A pernicious agricultural pest owes some of its success to a gene pilfered from its plant host millions of years ago. The finding, reported recently in the journal Cell, is the first known example of a natural gene transfer from a plant to an insect, writes Heidi Ledford in an article for Nature.
It also explains one reason why the sweet potato whitefly Bemisia tabaci is so adept at munching on crops: the gene that it swiped from plants long ago enables it to neutralize a toxin that some plants produce to defend against insects.
Early work suggests that inhibiting this gene can render the whiteflies vulnerable to the toxin, providing a potential route to combating the pest. “This exposes a mechanism through which we can tip the scales back in the plant’s favour,” says Andrew Gloss, who studies plant–pest interactions at the University of Chicago in Illinois. “It’s a remarkable example of how studying evolution can inform new approaches for applications like crop protection.”
The diminutive whitefly — which is more closely related to aphids than to flies — wreaks agricultural havoc around the world.
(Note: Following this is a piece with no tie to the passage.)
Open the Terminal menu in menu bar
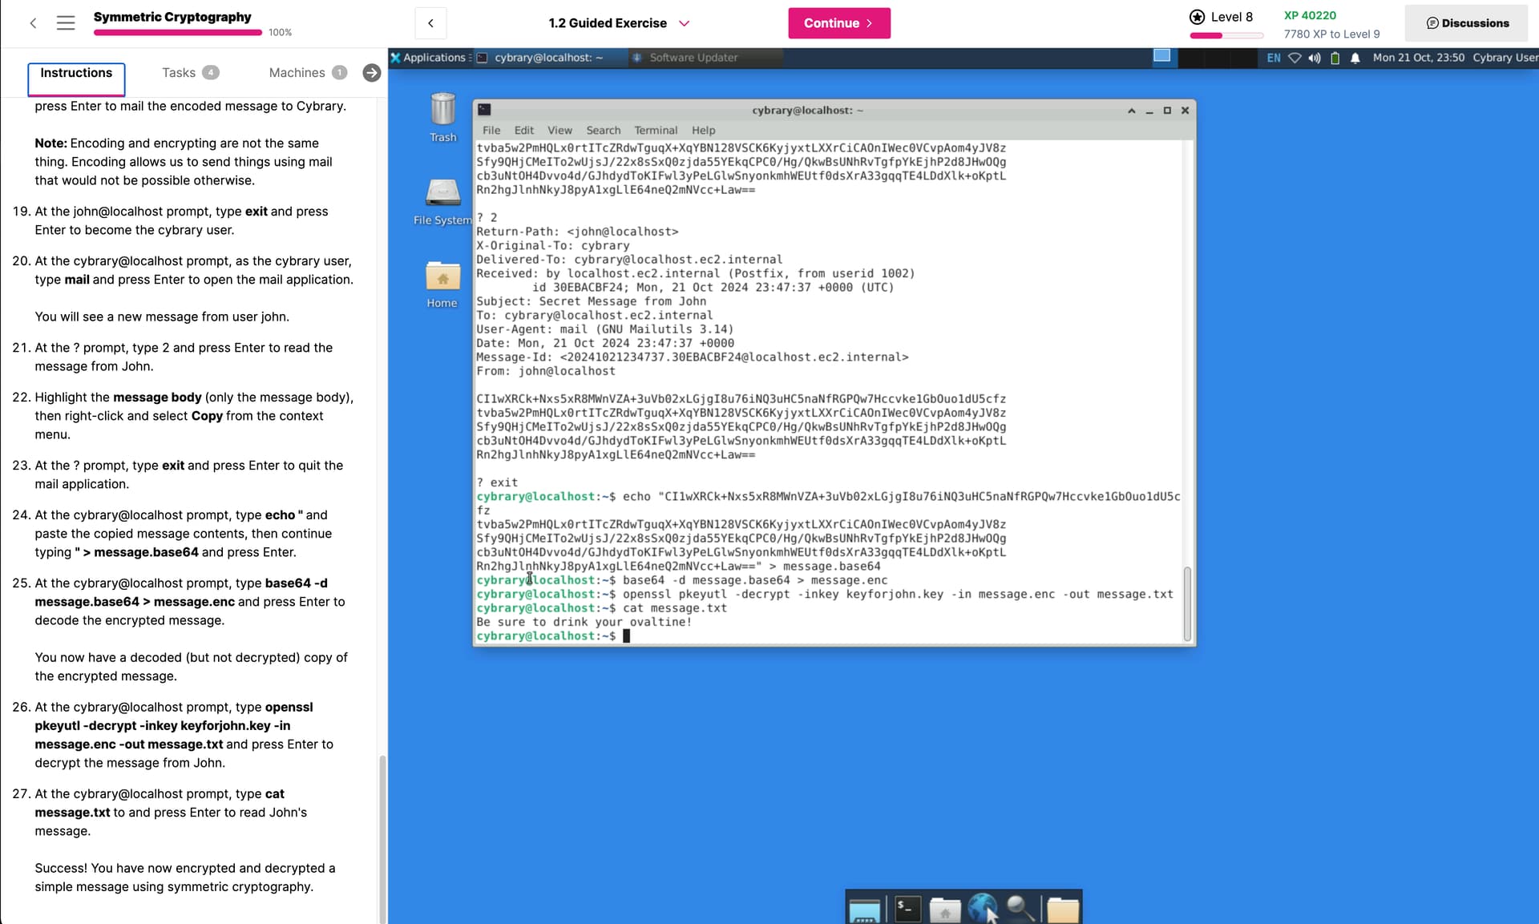The height and width of the screenshot is (924, 1539). click(655, 130)
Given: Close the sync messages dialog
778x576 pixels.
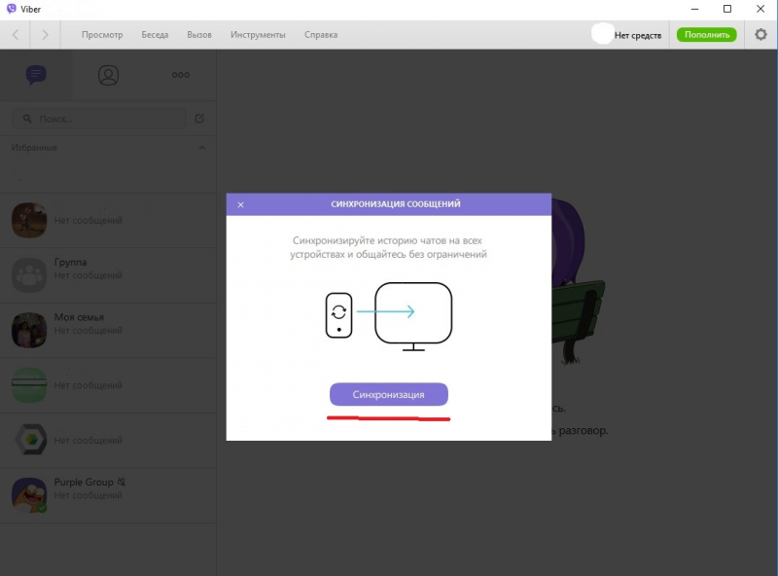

Bemisia tabaci is among the most destructive plant pests: whiteflies sup sugary sap from hundreds of types of plant, all the while excreting a sticky, sweet substance called honeydew that serves as a breeding ground for mould. Whiteflies are also vectors for more than 100 pathogenic plant viruses.
As researchers sequence more genomes, it’s possible that they’ll uncover more examples of gene transfer between plants and animals, says Gloss. “Insects taking the genes from the plants themselves is just that last bit of the arsenal that we hadn’t found yet,” he says.